Nsa's James Webb Space Telescope delivered the deepest and sharpest infrared image of the distant universe so far on July 12 2022. Webb's First Deep Field image is galaxy cluster SMACS 0723 as it first appeared 4.6 billion years ago, and it is teeming with thousands of galaxies – including the faintest objects ever observed in the infrared.
While the image is already astounding to humans and scientists around the globe on further possibilities that await us from the JWST, the data it gleans will also be feeding a GPU-accelerated AI created at the University of California, Santa Cruz.
Dubbed Morpheus, this deep learning framework classifies astronomical objects, such as galaxies, based on the raw data streaming out of telescopes on a pixel-by-pixel basis.

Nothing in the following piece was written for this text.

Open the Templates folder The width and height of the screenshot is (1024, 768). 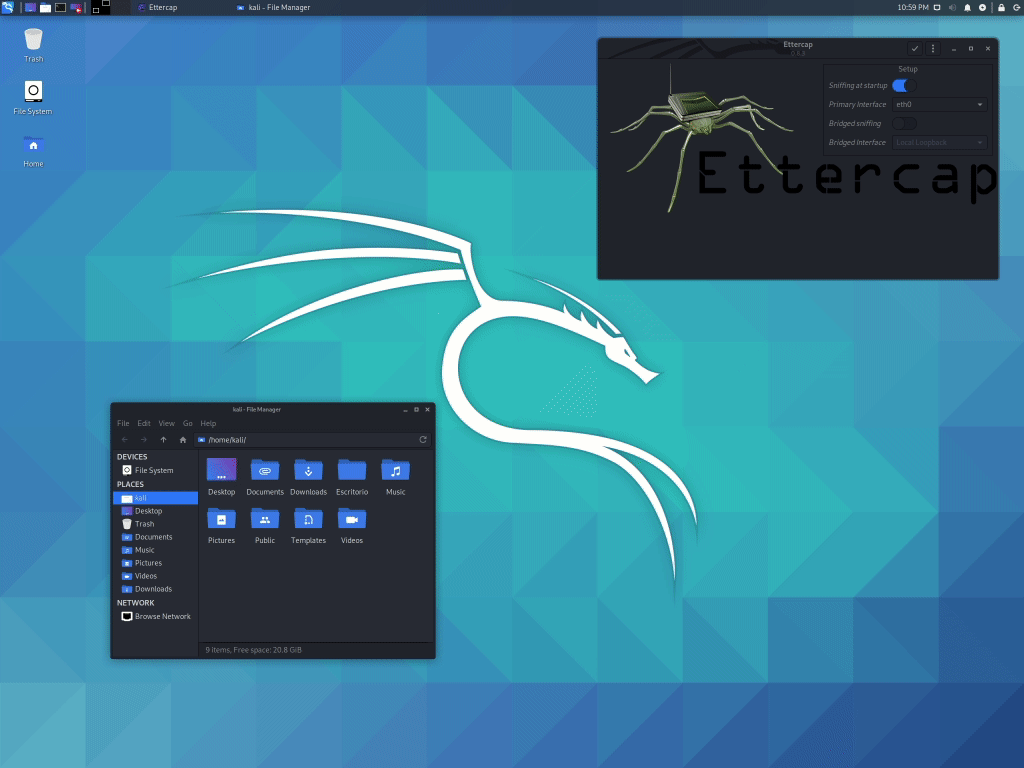pyautogui.click(x=308, y=519)
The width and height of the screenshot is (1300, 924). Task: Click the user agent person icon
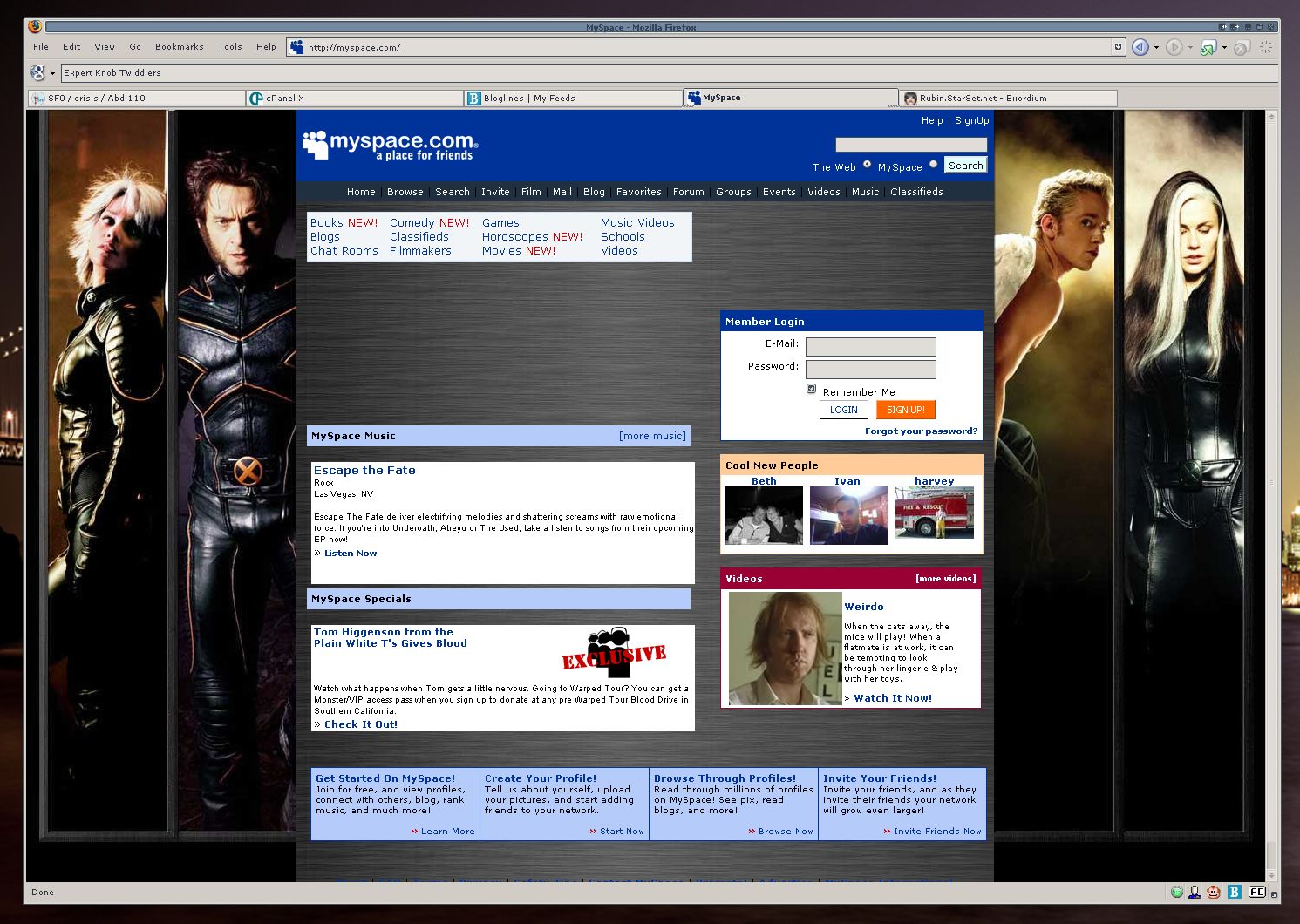click(1195, 892)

In fact, Morpheus is already playing a key role in helping scientists understand images taken from the Hubble Space Telescope.

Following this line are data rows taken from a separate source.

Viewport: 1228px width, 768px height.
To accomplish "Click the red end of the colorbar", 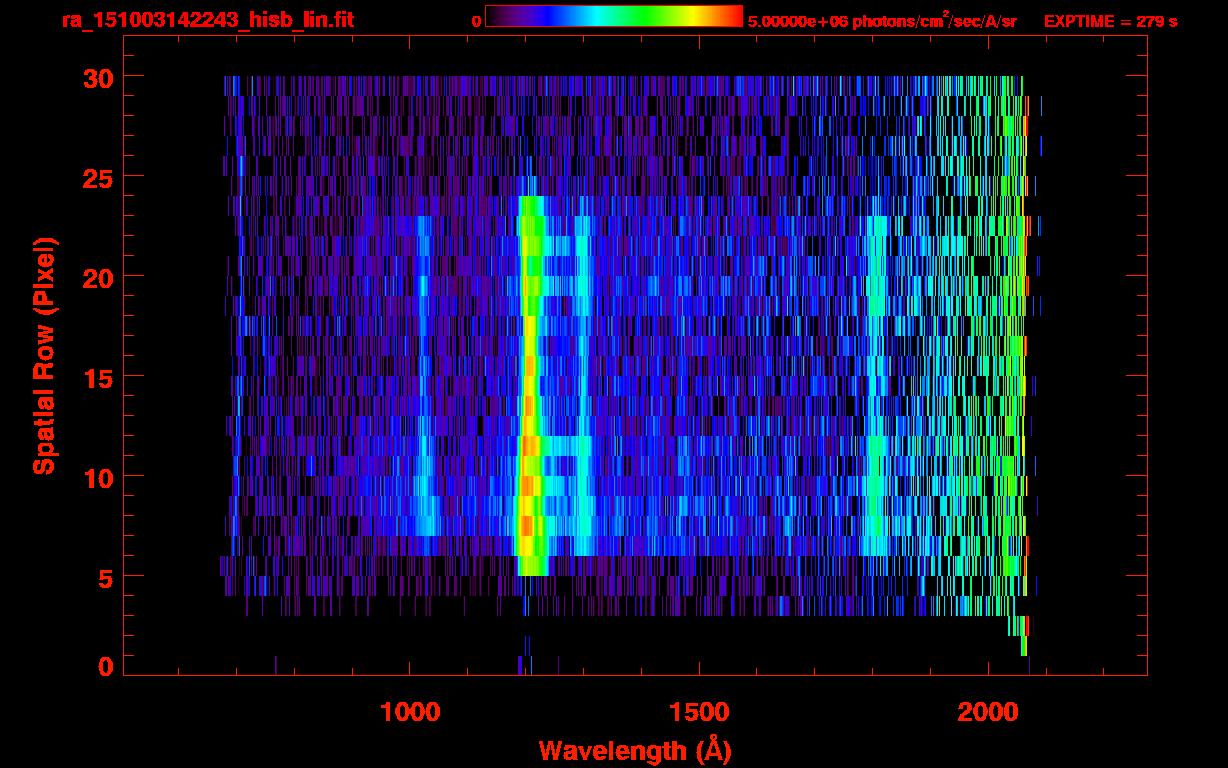I will (732, 17).
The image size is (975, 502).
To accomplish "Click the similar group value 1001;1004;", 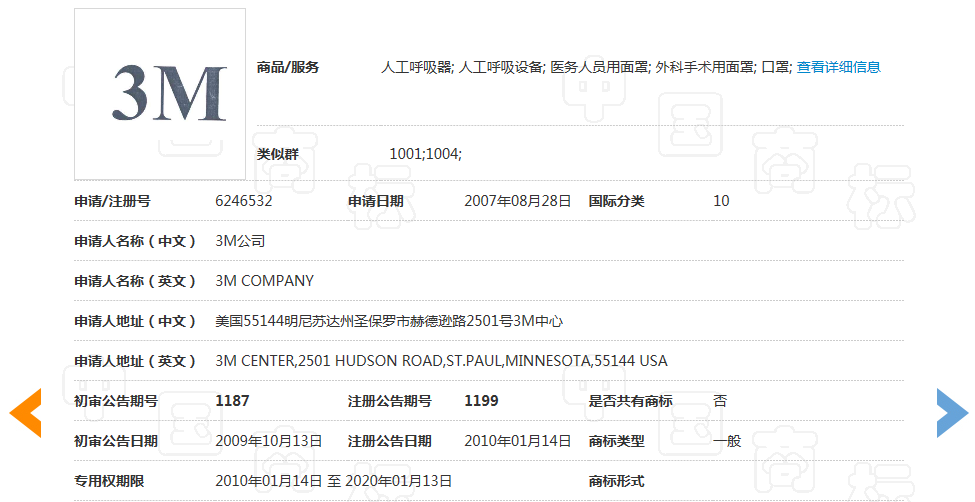I will click(425, 154).
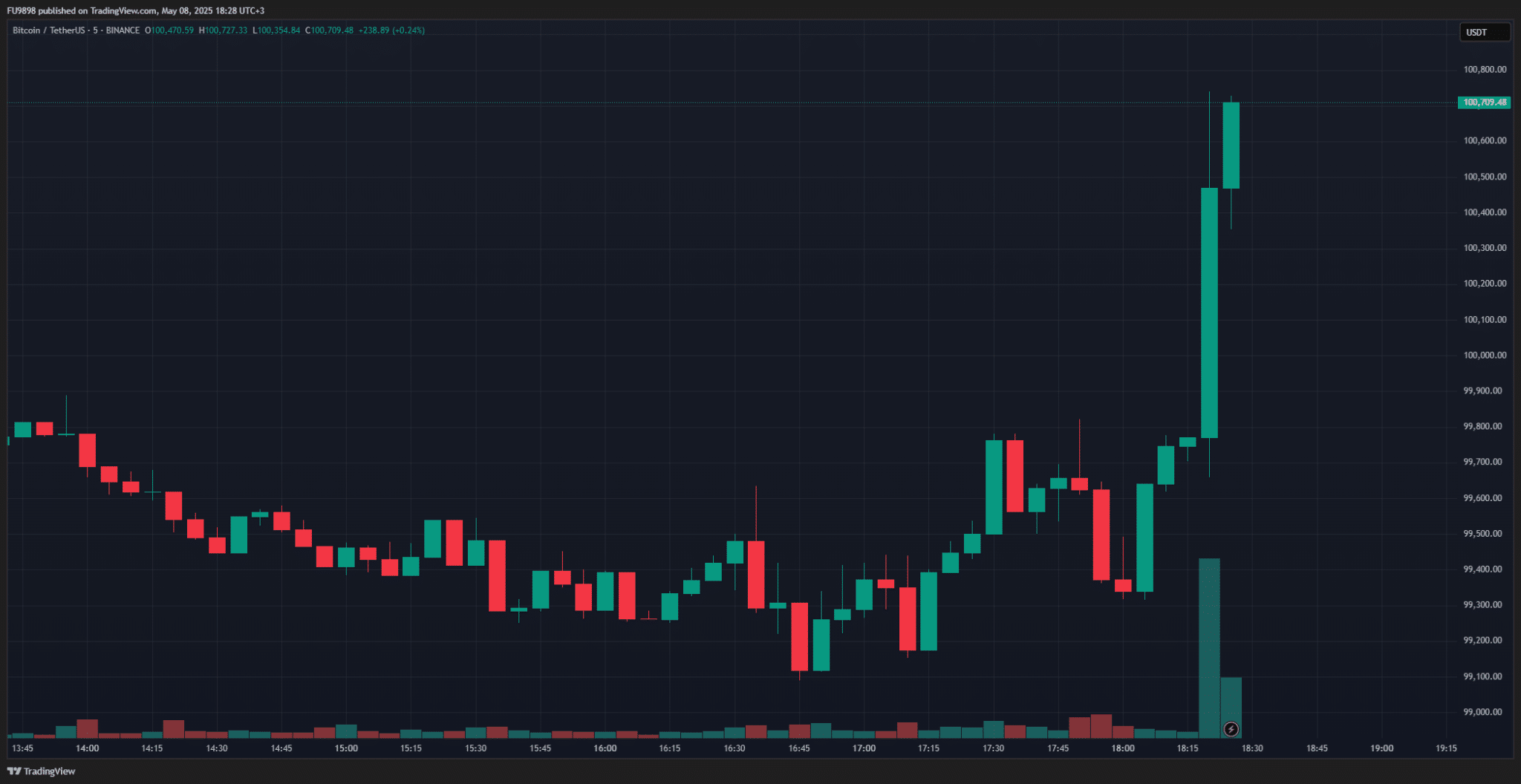Click the 18:00 label on time axis
Viewport: 1521px width, 784px height.
1123,748
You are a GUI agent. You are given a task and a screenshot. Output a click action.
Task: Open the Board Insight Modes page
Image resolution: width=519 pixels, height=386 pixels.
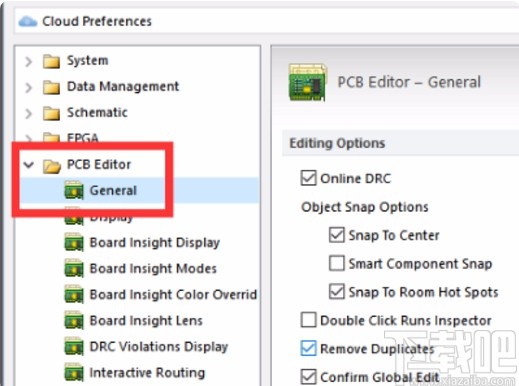tap(153, 268)
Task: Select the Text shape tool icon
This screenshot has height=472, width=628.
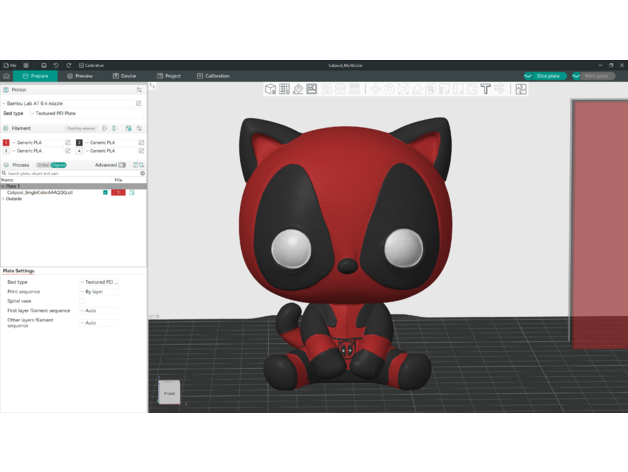Action: 485,89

Morpheus is trained on UC Santa Cruz's Lux supercomputer. The machine includes 28 GPU nodes with two Nvidia V100 Tensor Core GPUs each.
Eventually, Morpheus will also be using the images from the $10 billion JWST to better understand what it's looking for, such as looking for habitable planets outside of our solar system. Since the JWST's optics are unique with a vastly different mirror array and better near, mid and far-field infrared cameras, the JWST will be collecting light from galaxies further away than visible on Hubble.
This also means the pictures taken by JWST will be giving up even more secrets in time to come as Morpheus works to unlock what it can process from the vastly higher quality images and new data from the infrared cameras.
Meanwhile, the University of California Santa Cruz made the above image available in a zoomable format, allowing people to hone in on individual galaxies for a closer look.